What are the limitations of current response criteria when applied outside controlled trial settings?

The Working Group 4 guidance around, for example, PSMA-PET progression criteria are our best effort to identify what we think would be meaningful in terms of when patients could be declared progression. We have this rule of five that distinguishes oligometastatic progression and polymetastatic progression. When you see patients with oligometastatic progression we commonly apply a metastasis-directed radiotherapy, we’re reassured that the patient’s prognosis may still be very good, versus when you see systemic progression with multifocal disease progression on imaging, that generally indicates a need for change in systemic therapy. So it reflects a real need for management change. These guidelines need to be validated prospectively in randomised trials before they’re acceptable to regulatory authorities and we’re always willing to accept evidence-based changes as we develop the next ten years of evidence-based guidelines.

How should clinicians interpret atypical responses, such as pseudoprogression or mixed responses in routine care?

Getting confirmation of results is always indicated. For example, PSAs can go up before they go down; they can go down before they go up, that can be seen with circulating tumour cells, cell-free DNA, alkaline phosphatase, pain flares, imaging flares like the 2+2 guidelines. So getting confirmation of something when a result may be discordant from what you’re seeing in the patient in front of you, if the patient is doing well, they’re clinically well but you’re seeing new lesions, that may indicate pseudoprogression. A PSA that’s going up without the patient having symptoms or imaging progression, we would encourage patients and providers to stick with the therapy as it may be benefitting them in the absence of other disease manifestations. So there are a number of situations where that discordant event comes up and I think it’s important to look holistically at all that’s happening to that patient.

What changes are needed to ensure response evaluation frameworks remain relevant in the era of immunotherapy and targeted treatments?

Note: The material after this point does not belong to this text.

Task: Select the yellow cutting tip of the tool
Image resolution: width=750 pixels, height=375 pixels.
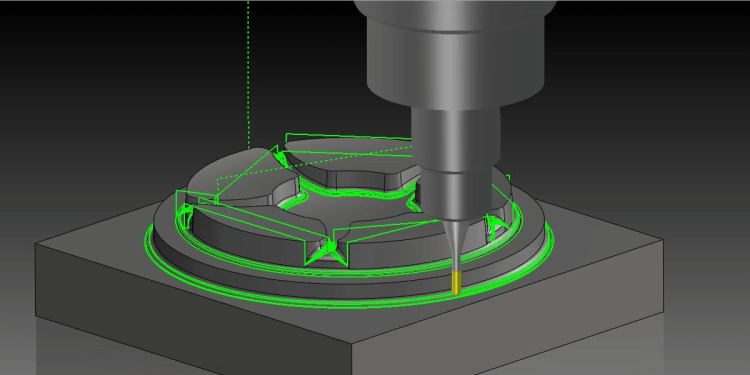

Immunotherapy and targeted therapy have different patterns of response. Targeted therapy tends to be a short-term response, very rapid; immunotherapy tends to be slower and tends to raise the tail at the end of the Kaplan-Meier curve. So we may evaluate those two therapies differently, we may wish to focus on long-term survival or Kaplan-Meier curves that change over time with lesser short-term benefit, greater long-term benefit for those examples. So I think we need to adapt our trial designs to reflect those endpoints and the mechanisms of action of our agents, to collect as much information so that we’re making go/no go decisions in phase II to give our agents the best chance to make it in phase III so that they will help our patients.

Is there anything else you would like to add?

I’d just like to thank the 65 co-authors and the many working group co-authors, including my co-Chair, Michael Morris and Howard Scher, Memorial Sloan Kettering, who really contributed to the last ten years of this evidence-based document to help bring this into the clinic.